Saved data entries
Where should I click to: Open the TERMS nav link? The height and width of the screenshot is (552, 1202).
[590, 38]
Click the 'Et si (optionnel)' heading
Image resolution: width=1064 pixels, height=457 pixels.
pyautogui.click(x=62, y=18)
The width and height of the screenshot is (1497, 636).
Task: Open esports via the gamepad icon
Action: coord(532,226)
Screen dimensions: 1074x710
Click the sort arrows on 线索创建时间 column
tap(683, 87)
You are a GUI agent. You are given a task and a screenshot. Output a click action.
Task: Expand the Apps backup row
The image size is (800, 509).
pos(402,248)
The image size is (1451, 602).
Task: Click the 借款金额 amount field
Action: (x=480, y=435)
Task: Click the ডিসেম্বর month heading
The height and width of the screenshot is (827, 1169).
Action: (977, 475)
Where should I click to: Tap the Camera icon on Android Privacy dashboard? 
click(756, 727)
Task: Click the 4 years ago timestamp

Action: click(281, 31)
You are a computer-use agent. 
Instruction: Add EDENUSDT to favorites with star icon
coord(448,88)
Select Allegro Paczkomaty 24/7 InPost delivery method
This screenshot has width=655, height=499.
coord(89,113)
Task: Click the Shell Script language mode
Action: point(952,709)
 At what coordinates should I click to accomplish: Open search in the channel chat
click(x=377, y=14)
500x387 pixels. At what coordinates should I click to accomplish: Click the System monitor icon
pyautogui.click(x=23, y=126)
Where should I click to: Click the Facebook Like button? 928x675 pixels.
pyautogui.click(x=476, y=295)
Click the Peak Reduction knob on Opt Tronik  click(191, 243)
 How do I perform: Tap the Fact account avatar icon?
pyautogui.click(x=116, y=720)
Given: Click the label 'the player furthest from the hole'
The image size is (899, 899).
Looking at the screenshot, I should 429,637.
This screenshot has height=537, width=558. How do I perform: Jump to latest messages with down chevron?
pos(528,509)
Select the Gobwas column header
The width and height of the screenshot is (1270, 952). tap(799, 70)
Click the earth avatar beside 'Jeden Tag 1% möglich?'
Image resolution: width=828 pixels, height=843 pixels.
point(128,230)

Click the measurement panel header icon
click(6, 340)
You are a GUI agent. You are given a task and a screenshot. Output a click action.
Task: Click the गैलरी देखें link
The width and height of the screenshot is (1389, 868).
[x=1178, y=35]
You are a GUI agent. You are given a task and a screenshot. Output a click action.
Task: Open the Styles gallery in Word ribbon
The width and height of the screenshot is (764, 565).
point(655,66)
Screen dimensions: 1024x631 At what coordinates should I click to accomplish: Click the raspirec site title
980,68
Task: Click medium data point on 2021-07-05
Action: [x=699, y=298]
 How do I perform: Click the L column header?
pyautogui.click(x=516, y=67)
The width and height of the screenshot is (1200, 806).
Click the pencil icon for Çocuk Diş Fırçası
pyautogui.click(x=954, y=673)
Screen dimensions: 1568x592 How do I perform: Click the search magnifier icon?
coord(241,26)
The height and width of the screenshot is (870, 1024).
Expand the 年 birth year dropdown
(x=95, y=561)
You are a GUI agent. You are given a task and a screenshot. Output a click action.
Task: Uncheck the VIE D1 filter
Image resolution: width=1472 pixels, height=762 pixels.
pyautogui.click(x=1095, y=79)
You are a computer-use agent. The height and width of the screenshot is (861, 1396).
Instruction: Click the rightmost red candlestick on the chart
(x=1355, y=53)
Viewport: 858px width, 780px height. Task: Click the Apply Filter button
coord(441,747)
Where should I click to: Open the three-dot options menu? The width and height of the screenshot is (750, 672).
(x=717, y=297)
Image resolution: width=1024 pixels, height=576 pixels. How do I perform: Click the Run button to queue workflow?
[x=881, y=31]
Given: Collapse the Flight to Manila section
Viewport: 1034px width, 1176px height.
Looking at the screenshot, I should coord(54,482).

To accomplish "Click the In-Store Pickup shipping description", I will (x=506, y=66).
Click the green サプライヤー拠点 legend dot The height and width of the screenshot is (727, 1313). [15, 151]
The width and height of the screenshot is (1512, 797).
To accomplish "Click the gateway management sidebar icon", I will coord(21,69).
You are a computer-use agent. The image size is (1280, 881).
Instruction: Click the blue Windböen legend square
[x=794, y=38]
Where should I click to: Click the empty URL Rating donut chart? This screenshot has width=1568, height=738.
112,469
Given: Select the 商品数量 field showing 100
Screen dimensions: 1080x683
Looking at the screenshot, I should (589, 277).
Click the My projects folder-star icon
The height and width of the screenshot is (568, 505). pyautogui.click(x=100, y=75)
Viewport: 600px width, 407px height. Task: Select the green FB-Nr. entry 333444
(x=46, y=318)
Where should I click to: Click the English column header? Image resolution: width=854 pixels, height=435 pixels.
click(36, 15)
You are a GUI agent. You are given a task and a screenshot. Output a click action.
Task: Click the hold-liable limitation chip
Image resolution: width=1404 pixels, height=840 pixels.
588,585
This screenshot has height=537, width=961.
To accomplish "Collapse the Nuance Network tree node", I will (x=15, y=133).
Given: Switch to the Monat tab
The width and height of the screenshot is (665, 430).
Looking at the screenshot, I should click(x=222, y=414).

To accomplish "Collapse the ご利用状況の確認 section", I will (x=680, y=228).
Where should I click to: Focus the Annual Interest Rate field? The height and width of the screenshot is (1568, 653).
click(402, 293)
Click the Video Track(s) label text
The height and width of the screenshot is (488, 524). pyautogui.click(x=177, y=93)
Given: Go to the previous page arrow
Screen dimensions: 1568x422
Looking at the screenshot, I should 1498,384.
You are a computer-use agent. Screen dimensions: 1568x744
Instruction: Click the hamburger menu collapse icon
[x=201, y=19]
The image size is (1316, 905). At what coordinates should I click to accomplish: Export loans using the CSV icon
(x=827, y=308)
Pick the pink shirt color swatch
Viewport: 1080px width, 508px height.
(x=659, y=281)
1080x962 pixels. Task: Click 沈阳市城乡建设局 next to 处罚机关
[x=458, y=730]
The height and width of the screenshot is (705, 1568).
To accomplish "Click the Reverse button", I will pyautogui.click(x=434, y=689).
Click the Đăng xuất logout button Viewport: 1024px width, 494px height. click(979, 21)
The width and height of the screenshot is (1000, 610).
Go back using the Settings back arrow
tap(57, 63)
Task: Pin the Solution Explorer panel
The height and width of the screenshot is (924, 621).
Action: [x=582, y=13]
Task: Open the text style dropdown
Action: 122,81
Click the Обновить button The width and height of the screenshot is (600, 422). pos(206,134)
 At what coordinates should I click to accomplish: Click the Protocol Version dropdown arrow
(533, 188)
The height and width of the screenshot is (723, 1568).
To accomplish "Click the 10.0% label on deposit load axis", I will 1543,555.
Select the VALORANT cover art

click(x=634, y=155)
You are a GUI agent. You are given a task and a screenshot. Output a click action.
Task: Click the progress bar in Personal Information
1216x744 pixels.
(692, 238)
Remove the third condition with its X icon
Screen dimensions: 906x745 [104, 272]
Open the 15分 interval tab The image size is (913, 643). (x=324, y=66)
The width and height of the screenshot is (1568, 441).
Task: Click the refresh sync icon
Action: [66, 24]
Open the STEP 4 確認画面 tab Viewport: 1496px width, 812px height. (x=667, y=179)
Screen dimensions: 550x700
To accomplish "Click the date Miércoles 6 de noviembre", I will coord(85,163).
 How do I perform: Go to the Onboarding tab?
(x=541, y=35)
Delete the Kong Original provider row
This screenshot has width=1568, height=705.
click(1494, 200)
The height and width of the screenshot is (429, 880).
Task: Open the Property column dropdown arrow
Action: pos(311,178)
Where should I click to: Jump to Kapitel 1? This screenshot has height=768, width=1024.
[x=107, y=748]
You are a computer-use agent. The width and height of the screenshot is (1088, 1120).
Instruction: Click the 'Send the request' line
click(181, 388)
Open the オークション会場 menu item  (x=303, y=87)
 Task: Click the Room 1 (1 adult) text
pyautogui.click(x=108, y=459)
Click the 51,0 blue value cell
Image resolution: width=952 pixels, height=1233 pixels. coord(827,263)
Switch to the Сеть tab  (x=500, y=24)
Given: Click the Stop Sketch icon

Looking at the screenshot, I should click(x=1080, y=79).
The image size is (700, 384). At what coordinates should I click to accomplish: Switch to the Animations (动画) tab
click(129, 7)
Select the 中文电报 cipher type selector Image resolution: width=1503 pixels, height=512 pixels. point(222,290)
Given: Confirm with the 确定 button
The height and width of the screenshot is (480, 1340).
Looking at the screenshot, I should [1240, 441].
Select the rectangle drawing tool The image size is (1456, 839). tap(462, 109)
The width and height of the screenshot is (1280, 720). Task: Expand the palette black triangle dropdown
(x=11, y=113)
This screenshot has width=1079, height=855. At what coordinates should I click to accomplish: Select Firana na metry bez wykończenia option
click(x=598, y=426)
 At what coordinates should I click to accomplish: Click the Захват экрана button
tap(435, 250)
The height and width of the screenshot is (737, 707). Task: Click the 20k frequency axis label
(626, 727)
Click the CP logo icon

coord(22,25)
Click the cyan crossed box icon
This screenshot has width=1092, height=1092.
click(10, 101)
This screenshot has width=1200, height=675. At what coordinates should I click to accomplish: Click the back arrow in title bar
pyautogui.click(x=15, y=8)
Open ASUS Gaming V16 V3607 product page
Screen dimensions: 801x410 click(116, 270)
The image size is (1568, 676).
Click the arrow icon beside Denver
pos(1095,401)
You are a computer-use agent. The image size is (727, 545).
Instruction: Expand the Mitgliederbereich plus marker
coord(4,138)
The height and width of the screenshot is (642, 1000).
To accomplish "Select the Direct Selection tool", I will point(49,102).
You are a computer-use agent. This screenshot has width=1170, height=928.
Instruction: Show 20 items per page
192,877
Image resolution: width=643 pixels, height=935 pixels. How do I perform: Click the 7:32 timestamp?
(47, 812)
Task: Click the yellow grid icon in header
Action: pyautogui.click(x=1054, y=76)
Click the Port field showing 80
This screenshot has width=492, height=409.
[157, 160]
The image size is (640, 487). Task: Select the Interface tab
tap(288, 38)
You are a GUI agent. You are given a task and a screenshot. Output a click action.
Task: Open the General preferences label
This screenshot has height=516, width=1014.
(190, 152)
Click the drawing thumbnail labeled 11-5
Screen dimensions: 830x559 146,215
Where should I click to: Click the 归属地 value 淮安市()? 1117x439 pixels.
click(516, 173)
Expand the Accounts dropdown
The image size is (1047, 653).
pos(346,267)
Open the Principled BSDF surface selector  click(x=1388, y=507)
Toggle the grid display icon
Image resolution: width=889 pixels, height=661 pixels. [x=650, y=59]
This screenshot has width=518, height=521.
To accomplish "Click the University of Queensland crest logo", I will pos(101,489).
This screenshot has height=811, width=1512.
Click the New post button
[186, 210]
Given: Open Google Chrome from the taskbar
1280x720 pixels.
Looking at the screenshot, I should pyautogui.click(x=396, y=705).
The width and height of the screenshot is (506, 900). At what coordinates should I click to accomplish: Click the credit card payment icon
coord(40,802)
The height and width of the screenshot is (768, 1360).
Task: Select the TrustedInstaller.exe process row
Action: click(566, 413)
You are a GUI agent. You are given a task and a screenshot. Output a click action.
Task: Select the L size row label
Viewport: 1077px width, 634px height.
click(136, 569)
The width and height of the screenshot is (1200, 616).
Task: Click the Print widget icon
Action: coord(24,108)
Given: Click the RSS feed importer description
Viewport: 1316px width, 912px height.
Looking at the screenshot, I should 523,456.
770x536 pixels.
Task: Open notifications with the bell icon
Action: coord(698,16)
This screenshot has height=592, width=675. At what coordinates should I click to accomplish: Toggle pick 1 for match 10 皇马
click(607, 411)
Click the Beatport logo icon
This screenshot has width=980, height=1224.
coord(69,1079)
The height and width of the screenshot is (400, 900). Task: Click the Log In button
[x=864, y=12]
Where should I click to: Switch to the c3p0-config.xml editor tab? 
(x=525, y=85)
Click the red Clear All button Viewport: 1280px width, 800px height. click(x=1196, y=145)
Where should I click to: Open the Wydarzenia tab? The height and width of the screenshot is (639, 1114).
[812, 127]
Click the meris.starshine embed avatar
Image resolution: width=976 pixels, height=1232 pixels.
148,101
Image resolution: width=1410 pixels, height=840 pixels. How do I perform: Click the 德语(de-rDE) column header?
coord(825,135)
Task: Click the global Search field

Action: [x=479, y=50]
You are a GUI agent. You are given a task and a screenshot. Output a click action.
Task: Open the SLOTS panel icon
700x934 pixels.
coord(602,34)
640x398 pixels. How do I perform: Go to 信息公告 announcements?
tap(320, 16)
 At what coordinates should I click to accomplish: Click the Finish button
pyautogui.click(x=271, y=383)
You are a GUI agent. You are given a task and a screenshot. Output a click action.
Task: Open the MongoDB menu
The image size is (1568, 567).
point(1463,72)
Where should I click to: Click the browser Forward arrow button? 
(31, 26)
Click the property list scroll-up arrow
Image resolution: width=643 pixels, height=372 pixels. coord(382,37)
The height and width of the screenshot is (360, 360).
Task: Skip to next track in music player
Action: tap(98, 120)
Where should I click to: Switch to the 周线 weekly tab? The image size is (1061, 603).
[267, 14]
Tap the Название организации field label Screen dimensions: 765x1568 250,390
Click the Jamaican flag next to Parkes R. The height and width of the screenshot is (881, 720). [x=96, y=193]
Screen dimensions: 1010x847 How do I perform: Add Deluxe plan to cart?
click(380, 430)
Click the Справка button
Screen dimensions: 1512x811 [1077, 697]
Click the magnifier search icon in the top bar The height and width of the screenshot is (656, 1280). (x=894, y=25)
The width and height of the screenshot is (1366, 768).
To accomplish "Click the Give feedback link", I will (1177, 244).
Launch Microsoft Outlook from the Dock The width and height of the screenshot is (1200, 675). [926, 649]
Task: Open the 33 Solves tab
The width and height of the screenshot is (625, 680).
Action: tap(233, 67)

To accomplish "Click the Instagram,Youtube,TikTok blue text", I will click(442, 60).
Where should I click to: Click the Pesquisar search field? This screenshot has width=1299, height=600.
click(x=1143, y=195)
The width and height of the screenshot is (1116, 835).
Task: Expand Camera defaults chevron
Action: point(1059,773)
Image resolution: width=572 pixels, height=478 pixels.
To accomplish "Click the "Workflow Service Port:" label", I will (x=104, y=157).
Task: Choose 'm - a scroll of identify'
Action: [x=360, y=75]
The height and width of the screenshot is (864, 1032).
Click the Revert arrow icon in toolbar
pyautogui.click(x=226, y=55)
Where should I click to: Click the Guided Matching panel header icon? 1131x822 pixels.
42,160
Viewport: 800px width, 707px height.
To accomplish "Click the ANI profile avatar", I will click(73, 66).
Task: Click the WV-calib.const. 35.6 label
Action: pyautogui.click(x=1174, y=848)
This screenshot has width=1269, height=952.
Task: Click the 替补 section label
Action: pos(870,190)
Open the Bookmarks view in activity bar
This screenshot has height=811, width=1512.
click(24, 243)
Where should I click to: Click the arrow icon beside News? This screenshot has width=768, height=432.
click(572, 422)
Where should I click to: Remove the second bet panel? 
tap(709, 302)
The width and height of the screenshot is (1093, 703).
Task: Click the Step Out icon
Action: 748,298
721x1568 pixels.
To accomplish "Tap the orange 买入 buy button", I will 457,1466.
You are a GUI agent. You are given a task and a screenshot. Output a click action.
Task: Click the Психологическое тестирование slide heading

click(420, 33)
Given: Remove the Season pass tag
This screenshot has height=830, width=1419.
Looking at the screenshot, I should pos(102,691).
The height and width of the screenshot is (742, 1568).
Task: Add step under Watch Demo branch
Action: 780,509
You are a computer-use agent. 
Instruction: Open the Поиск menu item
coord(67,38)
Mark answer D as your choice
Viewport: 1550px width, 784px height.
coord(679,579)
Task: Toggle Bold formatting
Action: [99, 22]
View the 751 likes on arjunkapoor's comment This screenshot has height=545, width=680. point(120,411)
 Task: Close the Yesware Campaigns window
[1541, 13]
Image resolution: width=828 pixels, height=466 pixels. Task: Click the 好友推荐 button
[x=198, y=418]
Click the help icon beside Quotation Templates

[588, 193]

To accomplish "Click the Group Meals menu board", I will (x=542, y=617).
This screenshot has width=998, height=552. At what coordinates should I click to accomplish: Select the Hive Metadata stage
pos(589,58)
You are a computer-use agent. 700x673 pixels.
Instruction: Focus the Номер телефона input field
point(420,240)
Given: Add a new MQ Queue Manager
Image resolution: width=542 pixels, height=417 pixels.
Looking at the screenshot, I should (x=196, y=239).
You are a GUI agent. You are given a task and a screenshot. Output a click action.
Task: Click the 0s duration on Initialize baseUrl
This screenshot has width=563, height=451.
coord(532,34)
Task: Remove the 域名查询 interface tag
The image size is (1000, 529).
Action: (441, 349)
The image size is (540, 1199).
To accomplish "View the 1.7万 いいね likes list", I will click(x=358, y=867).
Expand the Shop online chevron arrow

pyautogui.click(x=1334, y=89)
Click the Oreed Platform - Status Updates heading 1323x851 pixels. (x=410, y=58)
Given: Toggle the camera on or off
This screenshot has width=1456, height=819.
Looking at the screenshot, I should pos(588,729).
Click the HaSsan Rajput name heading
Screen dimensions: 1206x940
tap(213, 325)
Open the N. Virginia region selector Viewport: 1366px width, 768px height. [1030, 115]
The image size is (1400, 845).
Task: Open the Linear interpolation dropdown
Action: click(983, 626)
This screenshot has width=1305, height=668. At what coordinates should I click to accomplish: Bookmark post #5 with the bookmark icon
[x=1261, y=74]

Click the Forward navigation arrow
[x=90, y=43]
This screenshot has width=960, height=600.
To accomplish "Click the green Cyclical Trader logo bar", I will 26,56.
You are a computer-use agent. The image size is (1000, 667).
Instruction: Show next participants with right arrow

▶ _Exercise objective_
In the data above, tally the lines that contain the string "computer" and give that figure alone.

▶ _Exercise output_
10